I see myself coming at it from a lack of inside knowledge, too. I have no idea if everything went down exactly as the movie (or the book) says it does; I'm suggesting that some of what I saw onscreen doesn't pass the smell test. If a movie makes a big deal about a player struggling to learn a position, for example (let's call it "Chekhov's Base"), it seems narratively logical to follow through on that premise by the end. "Moneyball" doesn't. Owen Gleiberman and scores of other critics conveniently ignore these problems so they can fall all over themselves in praise of the movie. I'm with them on Pitt's performance, and somewhat on Hill's, but not these other issues, despite Miller and Sorkin giving them the hard sell.

Joel Bocko said...

It's almost as if, with recession and unemployment squeezing everyone's economic opportunities, the fantasy-du-jour is the capitalist as clever underdog/outlaw. You see it to a certain extent in superhero franchises like Iron Man, and especially in snappy, fast-paced prestige pics like this & Social Network (both of which, not so coincidentally, were written by Sorkin who seems to want to do for businessmen what he tried to do for politicians in West Wing). Heck, it isn't just capitalist but anyone powerful & wealthy - look at the film that beat out Social Network for Best Picture.

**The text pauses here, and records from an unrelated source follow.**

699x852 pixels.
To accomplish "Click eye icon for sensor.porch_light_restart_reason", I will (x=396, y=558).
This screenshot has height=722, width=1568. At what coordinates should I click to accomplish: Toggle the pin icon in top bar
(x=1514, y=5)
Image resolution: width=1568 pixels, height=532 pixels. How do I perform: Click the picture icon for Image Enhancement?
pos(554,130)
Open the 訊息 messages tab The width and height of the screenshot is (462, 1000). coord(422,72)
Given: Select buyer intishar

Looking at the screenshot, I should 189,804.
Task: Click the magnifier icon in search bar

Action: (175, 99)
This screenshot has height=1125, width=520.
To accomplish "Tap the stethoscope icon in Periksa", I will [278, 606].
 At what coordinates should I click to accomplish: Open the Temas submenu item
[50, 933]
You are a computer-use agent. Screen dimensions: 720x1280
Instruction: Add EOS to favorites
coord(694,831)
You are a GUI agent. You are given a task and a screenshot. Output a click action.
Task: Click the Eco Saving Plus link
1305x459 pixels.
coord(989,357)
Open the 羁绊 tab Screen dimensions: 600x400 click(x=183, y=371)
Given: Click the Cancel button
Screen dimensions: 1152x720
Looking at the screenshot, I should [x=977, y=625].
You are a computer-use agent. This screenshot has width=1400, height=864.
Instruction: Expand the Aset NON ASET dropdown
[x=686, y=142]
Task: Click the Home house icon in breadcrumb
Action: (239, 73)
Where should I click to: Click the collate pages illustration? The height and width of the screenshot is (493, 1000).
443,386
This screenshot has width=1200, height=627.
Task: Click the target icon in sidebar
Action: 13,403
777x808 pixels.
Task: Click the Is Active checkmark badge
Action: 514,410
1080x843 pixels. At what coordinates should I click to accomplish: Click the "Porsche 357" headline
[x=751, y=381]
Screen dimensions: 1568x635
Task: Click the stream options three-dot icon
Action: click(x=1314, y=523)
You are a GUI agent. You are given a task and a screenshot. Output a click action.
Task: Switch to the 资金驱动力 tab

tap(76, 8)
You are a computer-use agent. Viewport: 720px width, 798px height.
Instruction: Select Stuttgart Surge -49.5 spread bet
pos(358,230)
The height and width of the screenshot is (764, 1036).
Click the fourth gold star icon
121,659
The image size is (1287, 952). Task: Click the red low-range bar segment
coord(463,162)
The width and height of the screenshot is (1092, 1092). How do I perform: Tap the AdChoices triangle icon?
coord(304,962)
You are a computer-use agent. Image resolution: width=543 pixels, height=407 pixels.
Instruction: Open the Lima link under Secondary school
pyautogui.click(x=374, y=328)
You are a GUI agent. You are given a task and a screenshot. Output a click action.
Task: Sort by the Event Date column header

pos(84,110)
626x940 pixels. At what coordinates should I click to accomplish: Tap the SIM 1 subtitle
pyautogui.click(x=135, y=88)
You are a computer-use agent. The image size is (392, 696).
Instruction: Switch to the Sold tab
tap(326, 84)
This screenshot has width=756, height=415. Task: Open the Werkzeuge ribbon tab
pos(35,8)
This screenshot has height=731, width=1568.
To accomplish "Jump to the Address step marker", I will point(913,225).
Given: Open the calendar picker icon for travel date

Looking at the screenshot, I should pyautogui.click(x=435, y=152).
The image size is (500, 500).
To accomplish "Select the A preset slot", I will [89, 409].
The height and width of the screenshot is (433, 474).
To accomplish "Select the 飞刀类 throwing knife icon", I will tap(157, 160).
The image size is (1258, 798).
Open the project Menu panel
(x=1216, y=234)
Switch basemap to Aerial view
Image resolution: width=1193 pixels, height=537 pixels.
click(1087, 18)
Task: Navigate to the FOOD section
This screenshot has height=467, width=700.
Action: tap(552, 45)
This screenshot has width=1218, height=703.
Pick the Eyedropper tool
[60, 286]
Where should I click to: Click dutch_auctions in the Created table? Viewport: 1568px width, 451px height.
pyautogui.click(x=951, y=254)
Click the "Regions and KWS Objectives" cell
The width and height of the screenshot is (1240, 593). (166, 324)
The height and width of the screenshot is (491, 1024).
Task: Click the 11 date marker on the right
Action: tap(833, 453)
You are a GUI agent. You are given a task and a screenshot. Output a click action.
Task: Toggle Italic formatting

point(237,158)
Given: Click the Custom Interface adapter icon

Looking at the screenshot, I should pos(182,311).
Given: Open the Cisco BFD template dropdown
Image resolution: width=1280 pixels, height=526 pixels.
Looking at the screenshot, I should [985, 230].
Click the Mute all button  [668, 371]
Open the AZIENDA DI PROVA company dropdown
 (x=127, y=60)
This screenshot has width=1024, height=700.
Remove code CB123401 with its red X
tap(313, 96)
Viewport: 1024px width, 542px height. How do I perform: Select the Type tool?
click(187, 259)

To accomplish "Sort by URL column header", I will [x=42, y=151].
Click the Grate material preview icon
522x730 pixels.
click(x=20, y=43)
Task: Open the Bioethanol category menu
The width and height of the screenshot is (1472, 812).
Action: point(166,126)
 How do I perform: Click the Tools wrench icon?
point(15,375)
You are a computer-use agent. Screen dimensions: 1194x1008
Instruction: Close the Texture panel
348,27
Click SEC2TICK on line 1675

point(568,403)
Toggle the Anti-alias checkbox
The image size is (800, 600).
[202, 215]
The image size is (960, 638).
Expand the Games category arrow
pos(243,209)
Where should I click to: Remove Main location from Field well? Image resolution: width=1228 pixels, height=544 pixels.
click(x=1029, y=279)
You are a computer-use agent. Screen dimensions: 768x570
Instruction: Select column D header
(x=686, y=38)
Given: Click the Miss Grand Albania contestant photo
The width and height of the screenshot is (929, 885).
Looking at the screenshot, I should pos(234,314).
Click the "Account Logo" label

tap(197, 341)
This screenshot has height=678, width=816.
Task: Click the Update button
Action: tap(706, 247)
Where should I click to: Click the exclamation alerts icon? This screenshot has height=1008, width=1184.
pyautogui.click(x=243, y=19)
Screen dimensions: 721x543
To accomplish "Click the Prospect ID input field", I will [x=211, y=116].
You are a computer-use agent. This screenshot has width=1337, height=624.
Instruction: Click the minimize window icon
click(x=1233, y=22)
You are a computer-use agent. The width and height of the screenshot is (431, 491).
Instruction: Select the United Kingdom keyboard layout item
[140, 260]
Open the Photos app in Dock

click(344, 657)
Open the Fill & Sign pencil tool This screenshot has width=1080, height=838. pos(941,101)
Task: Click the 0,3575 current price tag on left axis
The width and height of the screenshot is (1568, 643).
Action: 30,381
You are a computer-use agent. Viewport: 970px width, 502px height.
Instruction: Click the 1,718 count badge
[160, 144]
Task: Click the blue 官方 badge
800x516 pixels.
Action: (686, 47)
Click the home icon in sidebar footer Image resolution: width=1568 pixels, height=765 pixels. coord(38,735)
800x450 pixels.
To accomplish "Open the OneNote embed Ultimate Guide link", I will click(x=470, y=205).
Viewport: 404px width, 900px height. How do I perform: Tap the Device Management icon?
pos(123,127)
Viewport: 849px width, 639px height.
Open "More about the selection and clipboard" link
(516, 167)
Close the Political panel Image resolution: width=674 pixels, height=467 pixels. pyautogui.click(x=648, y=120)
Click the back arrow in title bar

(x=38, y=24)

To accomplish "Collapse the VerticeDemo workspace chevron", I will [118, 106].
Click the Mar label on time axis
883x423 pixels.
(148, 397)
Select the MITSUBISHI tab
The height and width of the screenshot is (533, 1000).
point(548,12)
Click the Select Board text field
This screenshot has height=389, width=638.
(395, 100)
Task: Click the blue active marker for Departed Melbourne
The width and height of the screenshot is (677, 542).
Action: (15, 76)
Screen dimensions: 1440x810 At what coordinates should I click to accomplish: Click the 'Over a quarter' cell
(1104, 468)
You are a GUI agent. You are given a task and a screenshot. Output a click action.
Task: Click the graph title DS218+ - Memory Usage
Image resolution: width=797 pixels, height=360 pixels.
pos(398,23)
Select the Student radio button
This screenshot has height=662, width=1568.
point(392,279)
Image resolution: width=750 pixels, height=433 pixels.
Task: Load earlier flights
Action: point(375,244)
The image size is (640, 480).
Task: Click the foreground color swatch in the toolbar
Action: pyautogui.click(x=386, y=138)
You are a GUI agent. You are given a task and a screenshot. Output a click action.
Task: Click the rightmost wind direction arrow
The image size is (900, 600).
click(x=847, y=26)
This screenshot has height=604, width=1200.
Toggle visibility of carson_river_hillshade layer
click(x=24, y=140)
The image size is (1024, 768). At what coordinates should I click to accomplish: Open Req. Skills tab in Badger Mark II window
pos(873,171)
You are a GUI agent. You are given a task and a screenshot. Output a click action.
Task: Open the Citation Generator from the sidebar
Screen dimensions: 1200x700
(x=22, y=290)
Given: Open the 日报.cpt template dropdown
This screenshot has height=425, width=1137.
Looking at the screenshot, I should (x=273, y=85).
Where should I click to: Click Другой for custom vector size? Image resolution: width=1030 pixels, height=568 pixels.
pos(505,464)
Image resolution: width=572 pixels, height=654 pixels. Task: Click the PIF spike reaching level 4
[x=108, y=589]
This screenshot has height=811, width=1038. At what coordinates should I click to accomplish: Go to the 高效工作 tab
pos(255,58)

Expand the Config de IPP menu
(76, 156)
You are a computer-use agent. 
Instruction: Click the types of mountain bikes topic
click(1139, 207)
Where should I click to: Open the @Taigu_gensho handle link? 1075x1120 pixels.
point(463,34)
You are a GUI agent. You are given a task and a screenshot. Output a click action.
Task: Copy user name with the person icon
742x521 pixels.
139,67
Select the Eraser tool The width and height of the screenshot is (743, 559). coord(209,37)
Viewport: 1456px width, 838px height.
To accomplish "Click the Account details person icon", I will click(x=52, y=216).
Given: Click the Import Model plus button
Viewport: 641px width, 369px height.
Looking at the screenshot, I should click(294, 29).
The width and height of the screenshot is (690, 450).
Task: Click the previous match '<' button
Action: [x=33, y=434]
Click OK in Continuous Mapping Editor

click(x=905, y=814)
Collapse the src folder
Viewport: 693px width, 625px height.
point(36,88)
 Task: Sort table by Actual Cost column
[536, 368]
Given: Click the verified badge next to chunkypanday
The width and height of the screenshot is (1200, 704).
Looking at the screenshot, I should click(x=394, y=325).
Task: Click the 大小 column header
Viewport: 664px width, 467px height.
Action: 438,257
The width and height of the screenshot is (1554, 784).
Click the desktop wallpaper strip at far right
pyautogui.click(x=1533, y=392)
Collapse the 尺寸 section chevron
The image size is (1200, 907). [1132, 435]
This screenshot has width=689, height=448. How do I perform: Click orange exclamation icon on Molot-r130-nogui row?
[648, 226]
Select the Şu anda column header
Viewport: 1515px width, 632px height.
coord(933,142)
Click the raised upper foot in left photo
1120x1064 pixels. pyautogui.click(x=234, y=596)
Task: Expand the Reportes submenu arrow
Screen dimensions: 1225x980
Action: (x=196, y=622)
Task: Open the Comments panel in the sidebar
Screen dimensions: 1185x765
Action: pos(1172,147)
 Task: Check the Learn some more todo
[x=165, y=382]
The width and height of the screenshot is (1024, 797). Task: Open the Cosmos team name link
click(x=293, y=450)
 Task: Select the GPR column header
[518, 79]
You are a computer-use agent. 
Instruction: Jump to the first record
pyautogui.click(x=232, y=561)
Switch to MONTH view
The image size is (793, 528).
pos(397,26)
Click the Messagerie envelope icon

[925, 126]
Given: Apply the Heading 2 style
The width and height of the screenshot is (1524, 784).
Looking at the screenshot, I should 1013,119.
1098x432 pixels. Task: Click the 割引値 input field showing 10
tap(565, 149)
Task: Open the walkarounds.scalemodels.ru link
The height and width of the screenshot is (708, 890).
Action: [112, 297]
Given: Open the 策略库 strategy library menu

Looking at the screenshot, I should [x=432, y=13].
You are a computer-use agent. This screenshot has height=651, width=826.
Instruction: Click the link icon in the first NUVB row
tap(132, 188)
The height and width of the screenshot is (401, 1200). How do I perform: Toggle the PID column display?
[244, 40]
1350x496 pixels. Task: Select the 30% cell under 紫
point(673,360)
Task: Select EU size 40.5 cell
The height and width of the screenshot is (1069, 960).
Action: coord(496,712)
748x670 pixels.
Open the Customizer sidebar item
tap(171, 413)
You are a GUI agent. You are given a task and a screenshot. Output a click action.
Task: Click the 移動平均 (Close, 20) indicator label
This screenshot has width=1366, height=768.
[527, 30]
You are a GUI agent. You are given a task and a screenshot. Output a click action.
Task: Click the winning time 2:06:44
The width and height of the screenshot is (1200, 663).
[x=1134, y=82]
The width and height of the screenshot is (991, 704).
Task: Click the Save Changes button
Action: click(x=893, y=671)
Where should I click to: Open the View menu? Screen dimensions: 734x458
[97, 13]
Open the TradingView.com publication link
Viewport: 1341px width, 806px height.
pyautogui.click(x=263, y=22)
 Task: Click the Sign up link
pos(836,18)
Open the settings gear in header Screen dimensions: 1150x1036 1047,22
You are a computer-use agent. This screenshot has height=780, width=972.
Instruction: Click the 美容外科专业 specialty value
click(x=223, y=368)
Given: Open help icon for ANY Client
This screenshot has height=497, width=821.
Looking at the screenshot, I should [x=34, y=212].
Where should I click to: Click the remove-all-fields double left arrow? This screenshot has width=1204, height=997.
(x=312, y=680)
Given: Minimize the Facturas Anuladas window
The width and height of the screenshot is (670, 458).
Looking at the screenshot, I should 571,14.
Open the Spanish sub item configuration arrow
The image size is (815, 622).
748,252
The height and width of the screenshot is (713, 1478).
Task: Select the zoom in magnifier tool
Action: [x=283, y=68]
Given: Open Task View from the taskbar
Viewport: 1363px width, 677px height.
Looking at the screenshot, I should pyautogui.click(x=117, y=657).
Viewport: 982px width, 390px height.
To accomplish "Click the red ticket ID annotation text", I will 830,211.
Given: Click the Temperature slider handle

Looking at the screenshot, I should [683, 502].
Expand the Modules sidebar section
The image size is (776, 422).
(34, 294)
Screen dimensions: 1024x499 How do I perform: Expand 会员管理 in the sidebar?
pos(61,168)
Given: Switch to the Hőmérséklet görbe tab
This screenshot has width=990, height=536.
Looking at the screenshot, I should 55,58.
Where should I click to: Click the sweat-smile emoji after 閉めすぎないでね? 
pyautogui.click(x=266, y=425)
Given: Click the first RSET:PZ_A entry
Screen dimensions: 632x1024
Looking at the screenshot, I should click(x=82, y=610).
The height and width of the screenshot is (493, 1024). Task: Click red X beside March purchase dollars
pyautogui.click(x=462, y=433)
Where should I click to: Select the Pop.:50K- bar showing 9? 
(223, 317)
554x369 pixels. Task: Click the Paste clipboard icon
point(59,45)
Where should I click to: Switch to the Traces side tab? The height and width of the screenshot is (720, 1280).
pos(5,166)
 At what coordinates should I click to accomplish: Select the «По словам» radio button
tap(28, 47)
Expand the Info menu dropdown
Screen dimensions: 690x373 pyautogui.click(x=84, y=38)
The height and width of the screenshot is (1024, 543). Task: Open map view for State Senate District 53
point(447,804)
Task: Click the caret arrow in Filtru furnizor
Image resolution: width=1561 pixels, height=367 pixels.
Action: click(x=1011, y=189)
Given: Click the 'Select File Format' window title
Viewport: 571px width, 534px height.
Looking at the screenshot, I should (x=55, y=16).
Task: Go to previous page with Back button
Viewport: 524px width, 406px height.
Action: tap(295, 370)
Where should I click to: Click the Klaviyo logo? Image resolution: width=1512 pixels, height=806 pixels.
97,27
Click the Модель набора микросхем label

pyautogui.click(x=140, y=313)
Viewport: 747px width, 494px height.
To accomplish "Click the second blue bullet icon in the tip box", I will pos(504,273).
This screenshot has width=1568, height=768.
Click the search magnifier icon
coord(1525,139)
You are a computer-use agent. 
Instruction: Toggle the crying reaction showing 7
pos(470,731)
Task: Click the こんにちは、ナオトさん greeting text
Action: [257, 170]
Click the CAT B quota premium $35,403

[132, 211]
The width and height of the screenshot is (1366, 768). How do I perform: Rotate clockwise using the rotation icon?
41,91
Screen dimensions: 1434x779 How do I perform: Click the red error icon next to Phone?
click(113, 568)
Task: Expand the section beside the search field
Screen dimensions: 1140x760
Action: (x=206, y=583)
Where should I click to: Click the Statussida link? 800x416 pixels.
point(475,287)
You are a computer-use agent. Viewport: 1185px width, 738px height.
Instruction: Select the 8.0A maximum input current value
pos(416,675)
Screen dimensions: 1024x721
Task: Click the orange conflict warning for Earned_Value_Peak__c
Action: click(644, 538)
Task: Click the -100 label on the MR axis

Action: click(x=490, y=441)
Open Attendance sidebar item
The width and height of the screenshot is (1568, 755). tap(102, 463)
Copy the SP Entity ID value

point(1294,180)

It's almost like the film industry wants to "relate" to the public, but doesn't know how to, so instead adapts stories about rich powerful people who aren't like those other rich, powerful people. I never really thought about it until reading this review, but it's kind of weird isn't it?

Craig said...

Very well put, Joel. I had such a weird sensation watching this movie, made even weirder by the fact that nobody else seemed bothered by (much less noticing) the slick front-office guy being the hero and the blue-collar manager the baddie. It's like watching "The Natural" if Robert Prosky suddenly turned on all the lights in his office, rolled up his sleeves, and got down to the business of winning.

It is very similar to "The Social Network," only there Sorkin's agenda collided with Fincher's (a hunch confirmed by the special features on the DVD) and created a fascinating tension that Bennett Miller in "Moneyball" hasn't the chops to provide. I think you're onto something about it being a curious reflection of our era. Depression-Era movies often depicted the rich, but usually through a filter of satire. Here it's being played straight, a colossal joke that's not even funny.

Joel Bocko said...

My guess is it has to do with different artistic climates in the industry, based on history & the atmosphere creative types circulate in. In the 30s, writers were fresh out of the cynical hardboiled newsrooms, plus there was a major labor union movement going on in Hollywood at the time (with writers the biggest part). I don't know enough about the industry today to make anything other than speculatory observations, but I suspect that screenwriters tend to come more out of universities and glossier-type journalism or advertising, where they're encouraged to think not of a hardboiled, skeptical (if possibly sensationalist) "angle" but rather of cushy "human interest" that also pushes a product. That's probably putting me way out on a limb with saw on hand but those are my suspicions. Culturally, America today is all about sleek surfaces and chic "cool" and has been for the better part of a decade. Just as irony had a hard time dying after 9/11 like it was supposed to (instead it kind of doubled down) so this polished sheen isn't so easily shaken off even in the wake of 2008. It's as if memes have a life of their own.

This probably makes me sound like a Marxist, which is ironic as I get into arguments with people all the time about applying political-moralist judgements to art (I'm generally against) but a) I think this has aesthetic implications as well - it ties narratives into pretzels trying to deliver both the glamorous hero and the gritty underdog in the same character; and there's a phoniness that can infect the whole enterprise if the filmmakers aren't careful. And besides, even though I'm kind of critical of this trend, I enjoy some of the movies that result. But often they don't seem to have the same bite as something from the 30s, supposedly a "fantasist" decade.